**Task**: Would you copy the records exactly, leaving the pictures out?
++++ Dataset excerpts ++++
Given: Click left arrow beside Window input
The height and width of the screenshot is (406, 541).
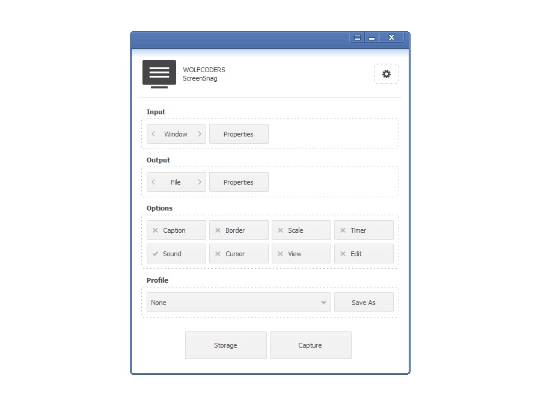Looking at the screenshot, I should pos(153,134).
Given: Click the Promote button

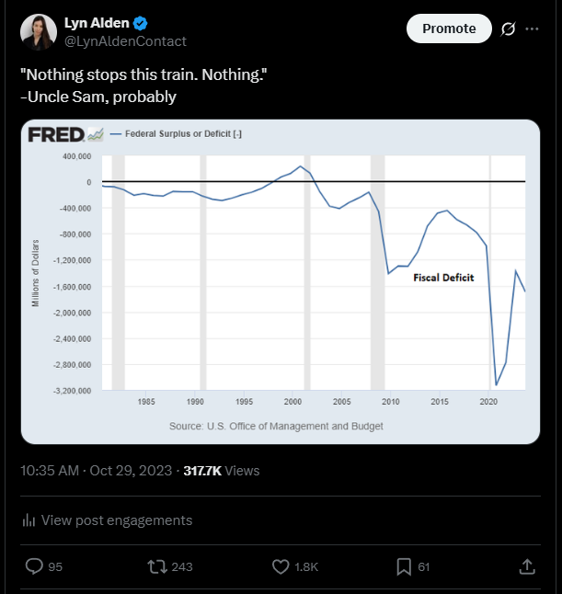Looking at the screenshot, I should pos(449,29).
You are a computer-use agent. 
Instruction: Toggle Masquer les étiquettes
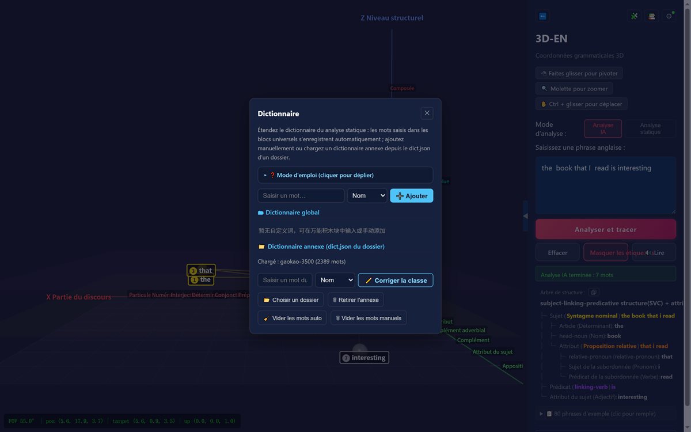tap(606, 252)
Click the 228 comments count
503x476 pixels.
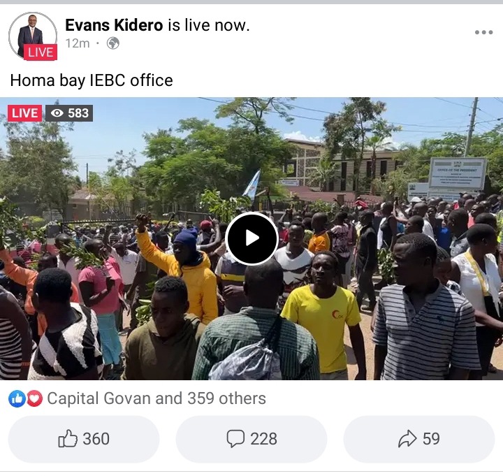pos(263,439)
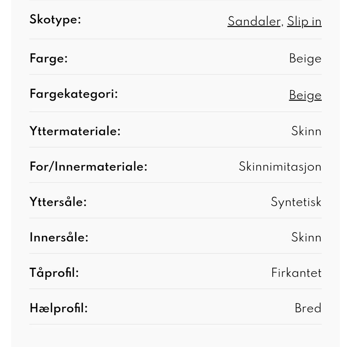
++++
**Finished exercise**:
Given: Click left arrow beside Window input
The height and width of the screenshot is (406, 541).
Looking at the screenshot, I should pos(153,134).
Given: Click the Promote button

Looking at the screenshot, I should pos(449,29).
You are a computer-use agent. 
Instruction: Toggle Masquer les étiquettes
tap(606, 252)
Click the 228 comments count
503x476 pixels.
pos(263,439)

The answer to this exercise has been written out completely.